I keep repeating, mantra-like, that I am grateful to be employed in this economy, and I am. I keep telling myself that I can make the conscious choice to simply choose to like what I am doing. That sort of works, some of the time. And I do remember a lot of the time to look at the Buddha when needed.
The quotidian reality is that I look forward to my evening time with Terry: newspaper, iPad, and scotch. And the week becomes a race to Friday.
Still, it is not as bleak as it sounds, and the truth is that my identity is not defined by my job. I remember Studs Terkel’s elegy to labor, Working, being a big seller in my early B. Dalton days, and I remember a book coming out to counter that: Work: I do it for the Money. I fall into the latter camp. But the reality is that I have a marvelous life with my wife and our four-footed child Tasha, and it is supported by the work I do.
One of the things about my company is that the teams are global and distributed. There are a lot of telephone meetings and many of the people I work with I have never met.
I did, however, have the opportunity to meet my counterpart in the other organization this past week. The one who I once mentioned, you may recall, bites the heads off of nails for breakfast. I will say that she did not look anything like what I imagined. She is tall, slender, fit (as in zero body fat fit), with long black hair. But regardless of appearance, it was good to meet her in person.
Having met, I’m sure our relationship will remain pretty much the same, and I’m still convinced that she bites the heads off of nails for breakfast. Yet I have to say that having had the chance to sit down and talk with her in person will make it just a little easier and a little more comfortable to interact with her on a day-to-day basis.
That’s a good thing.
Terry and I use a lot of spices in our cooking. We love our spices, so when we did our kitchen remodel one of the items on the top of the list was a built-in spice rack. It came out exactly the way we wanted, and it gets lots of regular use, as you can imagine.
Yet for all those spices in our built-in rack, we still have a lot of overflow in the kitchen cabinet. A lot of that is small jars, thanks in large part to the samples we get with virtually every order from Penzeys Spices.

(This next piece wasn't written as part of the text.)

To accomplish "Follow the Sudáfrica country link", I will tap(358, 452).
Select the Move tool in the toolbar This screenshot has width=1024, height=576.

The lack of organization has been mildly annoying ever since our kitchen remodel, and last weekend I decided to do something about it.
I thought I would just get a lazy Susan, but Terry told me that there was a spice rack that had pull-out drawers which looked like it would organize things very nicely. We looked it up on the Bed Bath & Beyond Web site and it was right there: the Spice Stack. I went over to our local BBY (as we call it) and they had them in stock. In comparing it with the other spice racks in the store, it looked to me like the right item for the job. I brought it home and in no time I had made order out of chaos.
I love it when a simple solution provides so much benefit.
I didn’t make it to church yesterday.
Ever since St. John’s swapped the 9:00 and 10:30 services it’s been tough for me to get out of bed at that earlier hour. Yesterday morning I just couldn’t deal with it. It was cold, I was sleeping comfortably, and I’d had one too many glasses of wine the night before. That, and the annual meeting was yesterday. I didn’t want to deal with that, and I knew that if I went to church it would look odd if I left before the meeting. So I fed Tasha and went back to bed.
The thing is that when I miss church I really do miss church. The Eucharist is important to me, and I miss it when I’m not there.
Maybe it’s not so bad to miss church once in a while, just to remind me about how important it is to me.